Im Jahr 2001 ist der Durchschnittspreis für eine Tonne Import-Rohöl um zehn Prozent gegenüber dem Vorjahr gesunken.

06.05.2002

Im Jahr 2001 ist der Durchschnittspreis für eine Tonne Import-Rohöl um zehn Prozent gegenüber dem Vorjahr gesunken. Während im Jahr 2000 eine Tonne Rohöl, die nach Deutschland importiert wurde, 227 Euro kostete, so musste 2001 nur noch 204 Euro bezahlt werden.

OPEC-Importe sanken um 20,7 Prozent

Auch bei der Gesamteinfuhr von Rohöl verzeichnet das Statistische Bundesamt in Wiesbaden einen leichten Rückgang von 0,5 Prozent auf 104,6 Millionen Tonnen.

Bei den wichtigsten Lieferländern steht Russland mit 29,6 Millionen Tonnen an erster Stelle, gefolgt von Norwegen (20,3 Millionen Tonnen ) und Großbritannien mit einer Quote von 16,2 Millionen Tonnen. Allein diese drei Länder deckten 63,2 Prozent der deutschen Rohölimporte ab.

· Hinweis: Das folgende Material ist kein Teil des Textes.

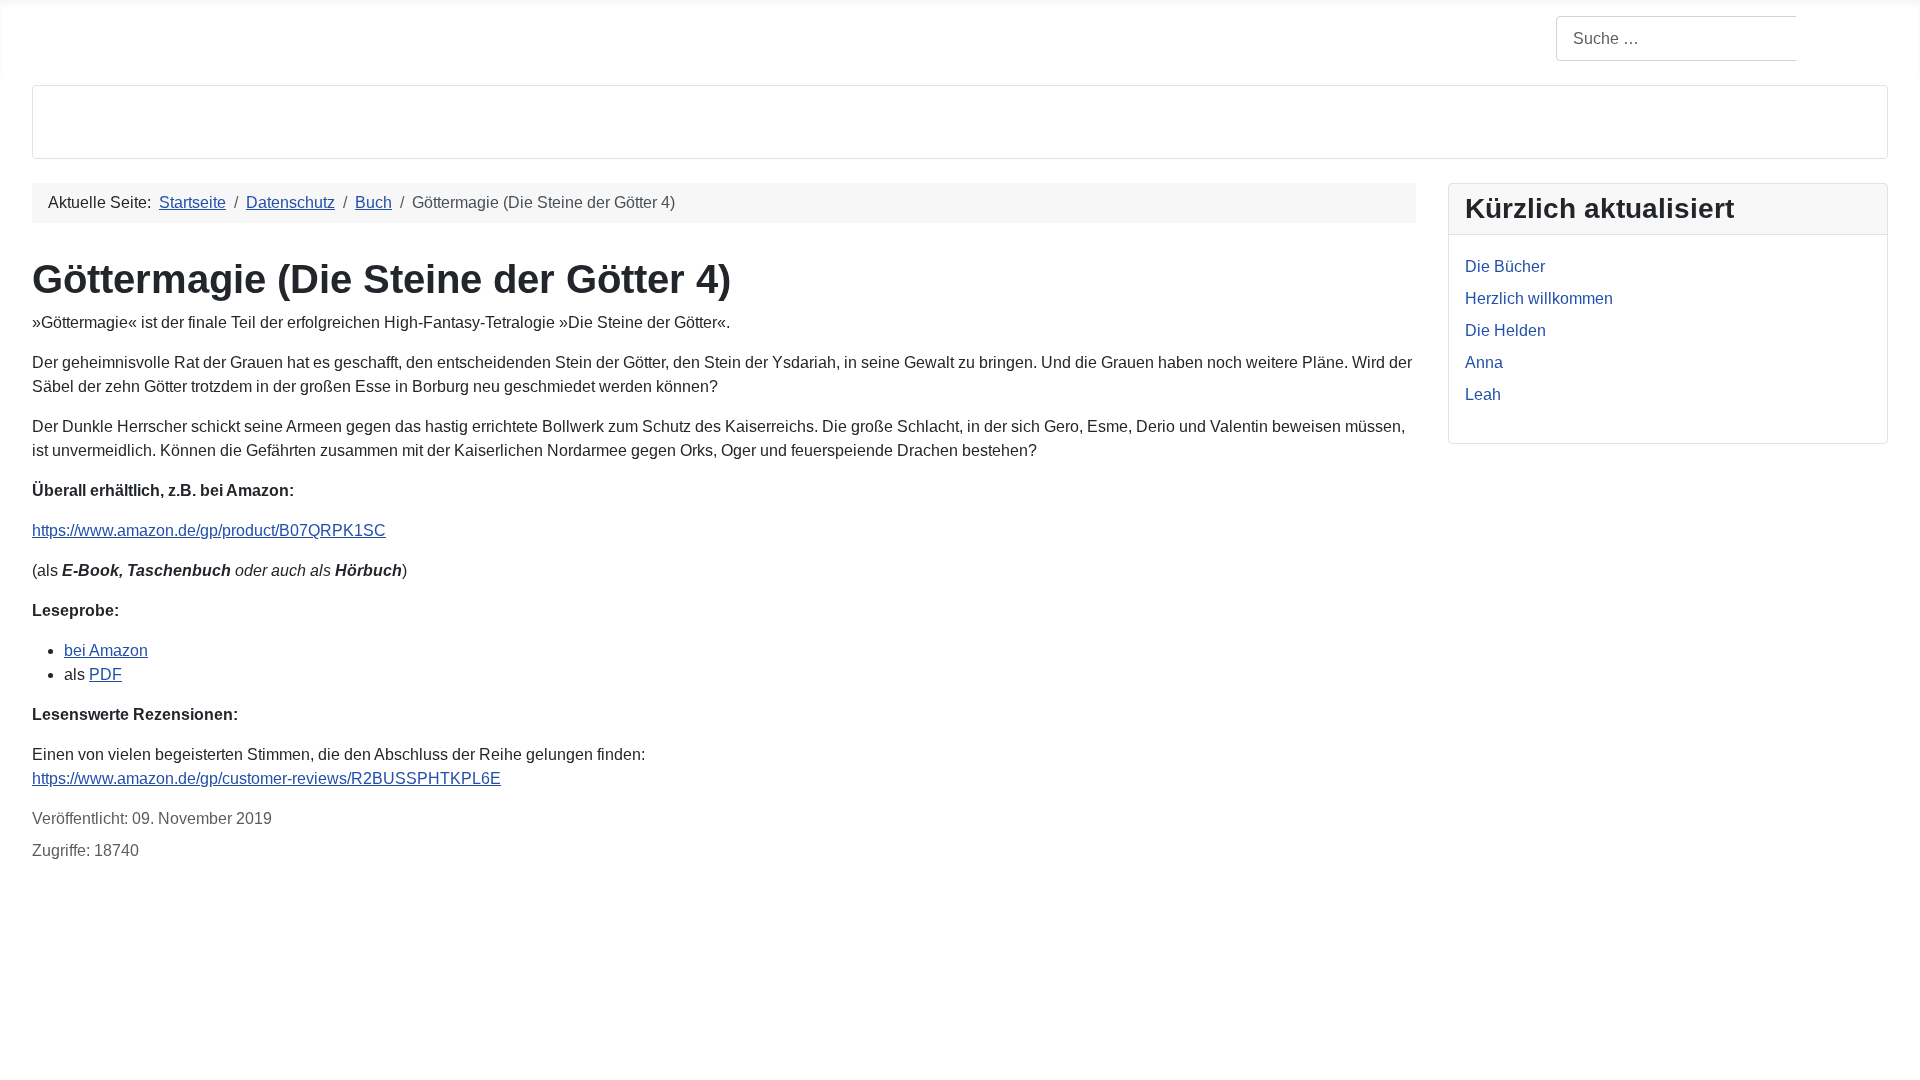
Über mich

Nur ein Fünftel der weiteren Öleinfuhren kam im Jahr 2001 aus den OPEC-Ländern - insgesamt 22,6 Millionen Tonnen. Wichtigstes OPEC-Lieferland war Libyen (9,8 Millionen Tonnen), vor Algerien (4,0 Millionen Tonnen) und Saudi-Arabien (3,9 Millionen Tonnen). Gegenüber dem Jahr 2000 verminderten sich damit die Importe aus den OPEC-Ländern um 20,7 Prozent.

Innerhalb der Europäischen Gemeinschaft ist Deutschland der größte Rohölimporteur. Deutschland bezahlte im Jahr 2001 für Rohöllieferungen 21,4 Milliarden Euro. Auf Rang zwei und drei stehen Frankreich mit 17,3 Milliarden Euro und Italien (16,5 Milliarden Euro).